Duyduklarını ilk defa duymayan genç adam oldukça rahatlamıştı. Olanları bir rüya zannediyor olması iyiye işaretti. Duyduklarını zaten her zaman Akın tarafından unutmak istiyor olsa dahi mümkün olmuyordu. Sadece acısına acı katılıyor nefesi kesiliyordu ve dahası tüm bunlar için ona gerek yoktu.

"Neden anlamıyorsun Akın?" Bunları ilk defa sarf etmiyordu genç adam artık aynı şeyleri söylemekten yılmıştı. "Onun hayatını çaldığın da mı yalan Serdar!" Sinirle bağıran kuzeni tükürürcesine konuşurken tam karşısında durmuş sadece gözlerine bakmıştı. Laciverte çalan gözlerinde gördüğü nefretti. Saf nefret. Ne desem boş!

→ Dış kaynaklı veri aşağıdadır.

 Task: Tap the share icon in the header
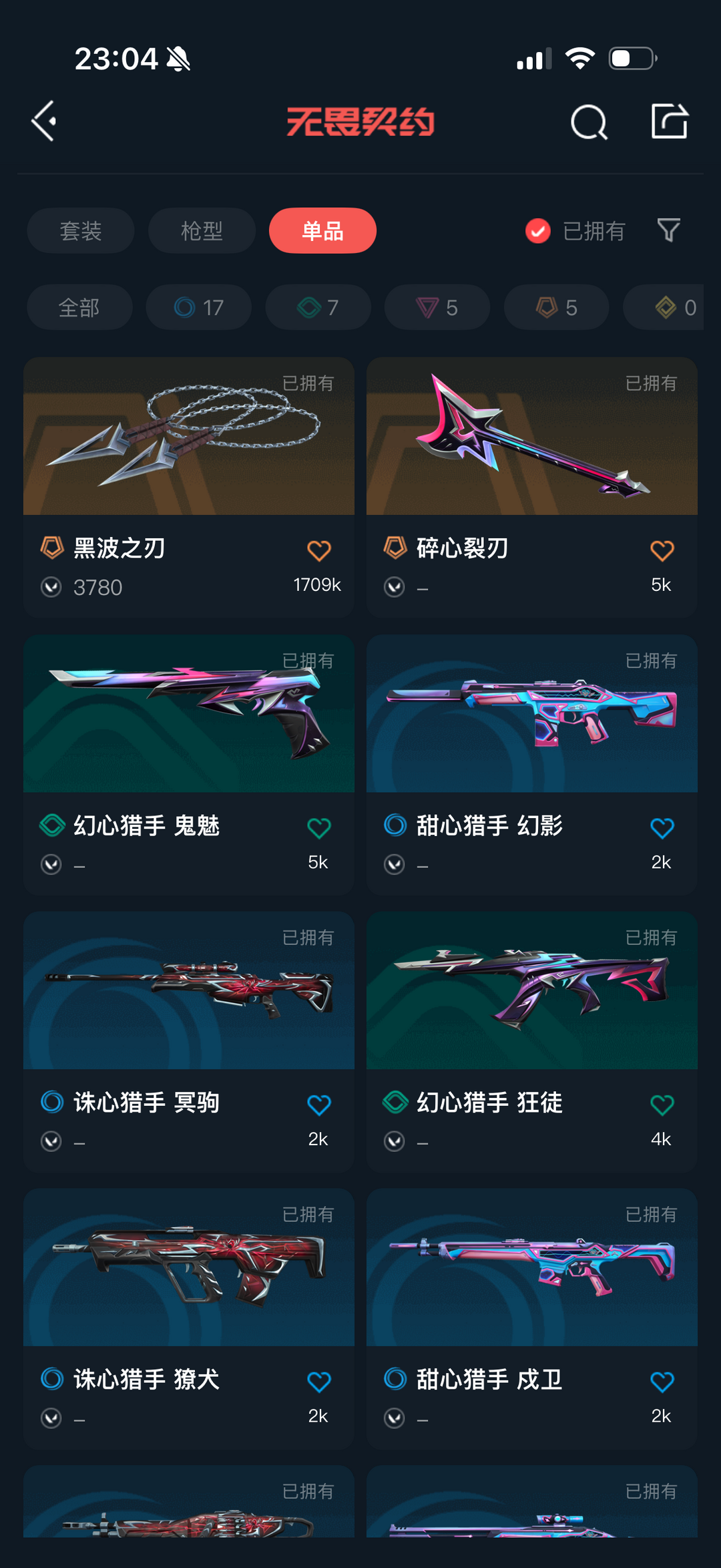670,121
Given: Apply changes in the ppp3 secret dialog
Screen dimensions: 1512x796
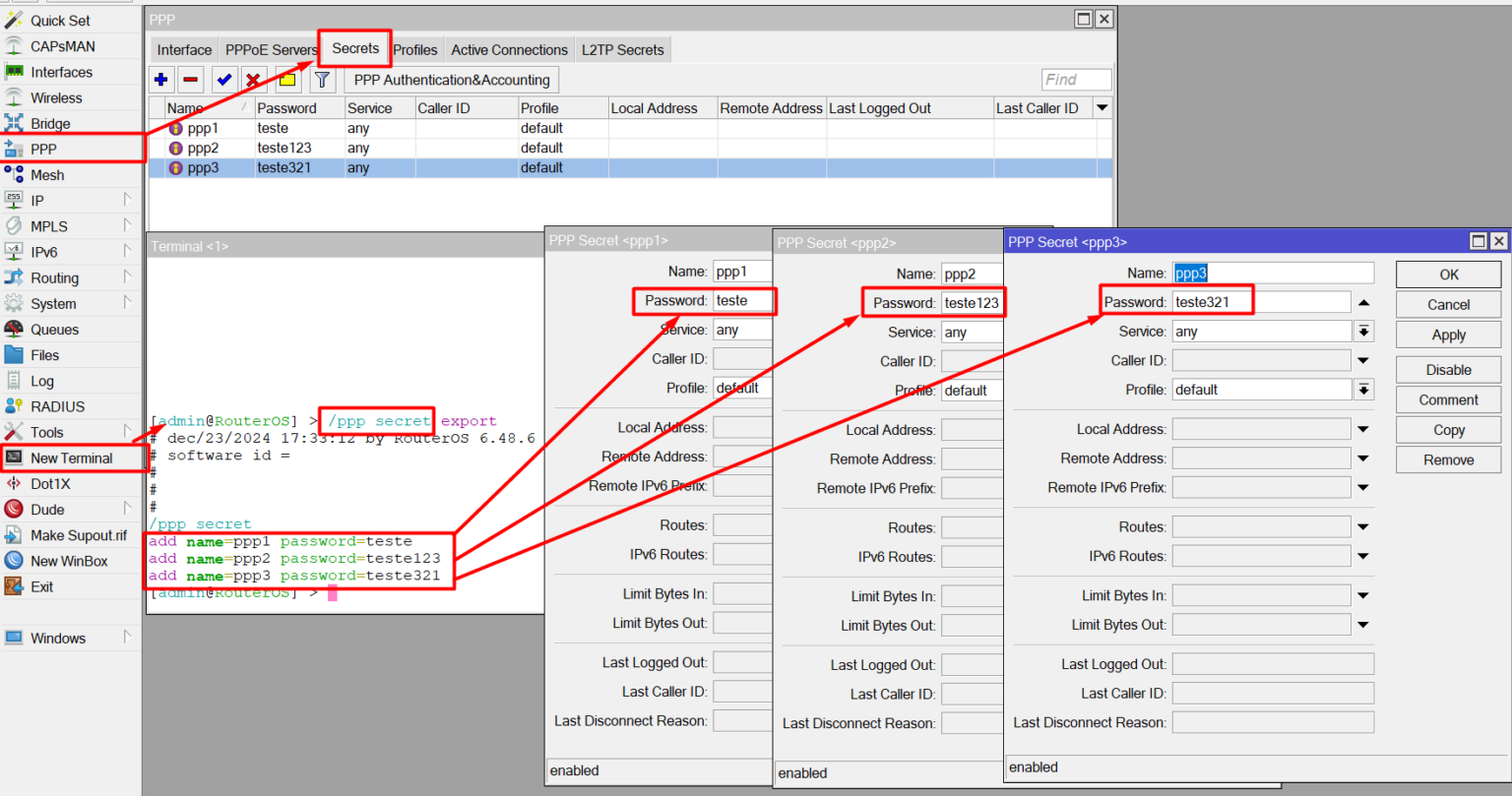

"Biliyorsun, nasıl lanet bir kaza olduğunu sen de biliyorsun. Sen de oradaydın ve her şeyi gördün. Beni suçlamaktan vazgeç." Genç adam bunları diyordu ama yıllardır o da kendisini suçlamıştı. Akın vasıtasıyla da buna ara vermemiş devam etmişti. Allah biliyor ya kuzeni olmasa da kendi kendini kahretmeye devam ederdi.

Günlük suçlanma seansından sonra sıkıntıyla nefes bıraktı genç adam. Ruhu can çekişiyor ancak pkimse görmüyordu. Öylece oturmuş dosyalara bakmıştı. Sadece bakmıştı bir şey görmemişti.

"Bazen çok şaşırtıcı oluyorsun Sedef." Küçük Koraklı hevesle olanları anlattıktan sonra arkadaşından bu cevabı almıştı. Hala şaşıracak yerin neresi olduğunu düşünüyordu çünkü bunu ağabeyi de dillendirmişti. İlk defa birini basit bir şekilde hayatına aldığı gerçeği şaşırtmıştı genç adamı da. Arkadaşını ise nasıl olur da bir çalışanı kendine arkadaş yaptığını duymak şaşırtmıştı.

Koraklı'nın çevresi oldukça para kokan kişilerden oluşuyor ve asla mütevazi bir hayat yaşayan insanlar yer almıyordu. Kendisi gibi değildi çevresindekiler. Hepsi paranın gücüne inanan paraya sığınan kişilerdi. Nasılsa aileleri zengindi endişe edecek bir durumları yoktu.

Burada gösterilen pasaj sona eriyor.